__Aim__:
Reproduce the entire listing below verbatim, line for line.

▶

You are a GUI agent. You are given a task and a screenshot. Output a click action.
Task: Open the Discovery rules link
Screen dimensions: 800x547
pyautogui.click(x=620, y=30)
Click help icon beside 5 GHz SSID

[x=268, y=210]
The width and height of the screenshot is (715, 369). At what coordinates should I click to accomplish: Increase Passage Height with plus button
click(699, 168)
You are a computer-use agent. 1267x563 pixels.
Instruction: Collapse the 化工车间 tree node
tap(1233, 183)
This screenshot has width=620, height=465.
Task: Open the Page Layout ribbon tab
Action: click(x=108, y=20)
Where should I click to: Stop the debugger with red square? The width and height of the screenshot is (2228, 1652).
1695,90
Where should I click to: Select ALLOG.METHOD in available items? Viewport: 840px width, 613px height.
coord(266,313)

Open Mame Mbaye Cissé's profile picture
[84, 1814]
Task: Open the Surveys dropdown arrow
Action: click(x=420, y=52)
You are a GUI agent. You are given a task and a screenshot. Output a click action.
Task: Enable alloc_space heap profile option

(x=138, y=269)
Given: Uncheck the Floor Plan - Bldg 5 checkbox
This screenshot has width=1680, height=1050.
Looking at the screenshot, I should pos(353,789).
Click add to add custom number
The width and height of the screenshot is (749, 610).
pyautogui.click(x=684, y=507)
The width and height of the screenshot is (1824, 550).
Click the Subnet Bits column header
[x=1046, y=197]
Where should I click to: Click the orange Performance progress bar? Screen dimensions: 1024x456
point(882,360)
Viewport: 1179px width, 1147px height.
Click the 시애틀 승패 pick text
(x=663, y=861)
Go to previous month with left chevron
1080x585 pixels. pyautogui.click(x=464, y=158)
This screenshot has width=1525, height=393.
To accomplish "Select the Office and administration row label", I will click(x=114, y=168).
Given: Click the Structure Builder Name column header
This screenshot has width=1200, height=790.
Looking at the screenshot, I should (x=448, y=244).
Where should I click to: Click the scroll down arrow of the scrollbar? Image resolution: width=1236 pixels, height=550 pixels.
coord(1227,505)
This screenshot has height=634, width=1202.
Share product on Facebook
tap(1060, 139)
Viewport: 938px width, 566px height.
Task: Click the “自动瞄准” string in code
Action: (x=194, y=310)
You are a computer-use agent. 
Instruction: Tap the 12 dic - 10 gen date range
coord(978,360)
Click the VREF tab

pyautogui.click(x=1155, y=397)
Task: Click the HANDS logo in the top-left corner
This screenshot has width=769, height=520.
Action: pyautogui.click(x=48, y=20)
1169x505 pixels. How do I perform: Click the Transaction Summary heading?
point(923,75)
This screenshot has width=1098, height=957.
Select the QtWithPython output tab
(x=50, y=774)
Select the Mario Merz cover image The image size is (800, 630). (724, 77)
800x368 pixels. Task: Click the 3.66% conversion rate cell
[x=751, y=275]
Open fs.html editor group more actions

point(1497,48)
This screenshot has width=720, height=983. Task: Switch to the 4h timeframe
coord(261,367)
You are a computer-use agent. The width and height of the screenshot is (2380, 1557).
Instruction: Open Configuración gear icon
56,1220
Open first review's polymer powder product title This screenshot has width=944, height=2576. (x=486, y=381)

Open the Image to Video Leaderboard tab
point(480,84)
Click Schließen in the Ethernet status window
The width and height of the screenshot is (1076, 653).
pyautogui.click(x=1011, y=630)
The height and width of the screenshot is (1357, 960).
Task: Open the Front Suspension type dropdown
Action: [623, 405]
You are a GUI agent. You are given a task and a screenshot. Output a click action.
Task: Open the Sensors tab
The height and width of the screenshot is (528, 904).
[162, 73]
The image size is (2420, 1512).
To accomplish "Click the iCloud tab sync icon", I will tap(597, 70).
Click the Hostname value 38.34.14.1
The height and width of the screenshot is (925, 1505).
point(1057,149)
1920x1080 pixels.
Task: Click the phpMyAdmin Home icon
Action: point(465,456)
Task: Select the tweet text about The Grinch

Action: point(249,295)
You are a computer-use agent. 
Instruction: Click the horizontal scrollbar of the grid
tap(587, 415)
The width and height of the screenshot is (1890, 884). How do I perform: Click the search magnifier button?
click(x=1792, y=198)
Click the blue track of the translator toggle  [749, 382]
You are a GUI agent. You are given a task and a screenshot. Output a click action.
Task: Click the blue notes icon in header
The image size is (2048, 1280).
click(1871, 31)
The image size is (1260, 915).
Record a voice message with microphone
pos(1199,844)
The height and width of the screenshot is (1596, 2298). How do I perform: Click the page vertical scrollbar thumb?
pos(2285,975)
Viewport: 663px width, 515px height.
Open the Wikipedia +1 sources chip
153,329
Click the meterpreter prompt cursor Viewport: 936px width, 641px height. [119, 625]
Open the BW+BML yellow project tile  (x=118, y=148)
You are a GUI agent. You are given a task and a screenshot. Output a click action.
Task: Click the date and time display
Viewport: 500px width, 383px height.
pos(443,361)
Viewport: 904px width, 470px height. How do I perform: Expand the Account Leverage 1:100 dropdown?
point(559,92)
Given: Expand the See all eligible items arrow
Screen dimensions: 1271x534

◀

__In response__:
You are a GUI agent. You are given a task and a screenshot. Output a click action.
Task: Open the Discovery rules link
Screen dimensions: 800x547
pyautogui.click(x=620, y=30)
Click help icon beside 5 GHz SSID

[x=268, y=210]
The width and height of the screenshot is (715, 369). At what coordinates should I click to accomplish: Increase Passage Height with plus button
click(699, 168)
You are a computer-use agent. 1267x563 pixels.
Instruction: Collapse the 化工车间 tree node
tap(1233, 183)
This screenshot has width=620, height=465.
Task: Open the Page Layout ribbon tab
Action: click(x=108, y=20)
Where should I click to: Stop the debugger with red square? The width and height of the screenshot is (2228, 1652).
1695,90
Where should I click to: Select ALLOG.METHOD in available items? Viewport: 840px width, 613px height.
coord(266,313)

Open Mame Mbaye Cissé's profile picture
[84, 1814]
Task: Open the Surveys dropdown arrow
Action: click(x=420, y=52)
You are a GUI agent. You are given a task and a screenshot. Output a click action.
Task: Enable alloc_space heap profile option

(x=138, y=269)
Given: Uncheck the Floor Plan - Bldg 5 checkbox
This screenshot has width=1680, height=1050.
Looking at the screenshot, I should pos(353,789).
Click add to add custom number
The width and height of the screenshot is (749, 610).
pyautogui.click(x=684, y=507)
The width and height of the screenshot is (1824, 550).
Click the Subnet Bits column header
[x=1046, y=197]
Where should I click to: Click the orange Performance progress bar? Screen dimensions: 1024x456
point(882,360)
Viewport: 1179px width, 1147px height.
Click the 시애틀 승패 pick text
(x=663, y=861)
Go to previous month with left chevron
1080x585 pixels. pyautogui.click(x=464, y=158)
This screenshot has width=1525, height=393.
To accomplish "Select the Office and administration row label", I will click(x=114, y=168).
Given: Click the Structure Builder Name column header
This screenshot has width=1200, height=790.
Looking at the screenshot, I should (x=448, y=244).
Where should I click to: Click the scroll down arrow of the scrollbar? Image resolution: width=1236 pixels, height=550 pixels.
coord(1227,505)
This screenshot has height=634, width=1202.
Share product on Facebook
tap(1060, 139)
Viewport: 938px width, 566px height.
Task: Click the “自动瞄准” string in code
Action: (x=194, y=310)
You are a computer-use agent. 
Instruction: Tap the 12 dic - 10 gen date range
coord(978,360)
Click the VREF tab

pyautogui.click(x=1155, y=397)
Task: Click the HANDS logo in the top-left corner
This screenshot has width=769, height=520.
Action: pyautogui.click(x=48, y=20)
1169x505 pixels. How do I perform: Click the Transaction Summary heading?
point(923,75)
This screenshot has width=1098, height=957.
Select the QtWithPython output tab
(x=50, y=774)
Select the Mario Merz cover image The image size is (800, 630). (724, 77)
800x368 pixels. Task: Click the 3.66% conversion rate cell
[x=751, y=275]
Open fs.html editor group more actions

point(1497,48)
This screenshot has width=720, height=983. Task: Switch to the 4h timeframe
coord(261,367)
You are a computer-use agent. The width and height of the screenshot is (2380, 1557).
Instruction: Open Configuración gear icon
56,1220
Open first review's polymer powder product title This screenshot has width=944, height=2576. (x=486, y=381)

Open the Image to Video Leaderboard tab
point(480,84)
Click Schließen in the Ethernet status window
The width and height of the screenshot is (1076, 653).
pyautogui.click(x=1011, y=630)
The height and width of the screenshot is (1357, 960).
Task: Open the Front Suspension type dropdown
Action: [623, 405]
You are a GUI agent. You are given a task and a screenshot. Output a click action.
Task: Open the Sensors tab
The height and width of the screenshot is (528, 904).
[162, 73]
The image size is (2420, 1512).
To accomplish "Click the iCloud tab sync icon", I will tap(597, 70).
Click the Hostname value 38.34.14.1
The height and width of the screenshot is (925, 1505).
point(1057,149)
1920x1080 pixels.
Task: Click the phpMyAdmin Home icon
Action: point(465,456)
Task: Select the tweet text about The Grinch

Action: point(249,295)
You are a computer-use agent. 
Instruction: Click the horizontal scrollbar of the grid
tap(587, 415)
The width and height of the screenshot is (1890, 884). How do I perform: Click the search magnifier button?
click(x=1792, y=198)
Click the blue track of the translator toggle  [749, 382]
You are a GUI agent. You are given a task and a screenshot. Output a click action.
Task: Click the blue notes icon in header
The image size is (2048, 1280).
click(1871, 31)
The image size is (1260, 915).
Record a voice message with microphone
pos(1199,844)
The height and width of the screenshot is (1596, 2298). How do I perform: Click the page vertical scrollbar thumb?
pos(2285,975)
Viewport: 663px width, 515px height.
Open the Wikipedia +1 sources chip
153,329
Click the meterpreter prompt cursor Viewport: 936px width, 641px height. [119, 625]
Open the BW+BML yellow project tile  (x=118, y=148)
You are a GUI agent. You are given a task and a screenshot. Output a click action.
Task: Click the date and time display
Viewport: 500px width, 383px height.
pos(443,361)
Viewport: 904px width, 470px height. How do I perform: Expand the Account Leverage 1:100 dropdown?
point(559,92)
Given: Expand the See all eligible items arrow
Screen dimensions: 1271x534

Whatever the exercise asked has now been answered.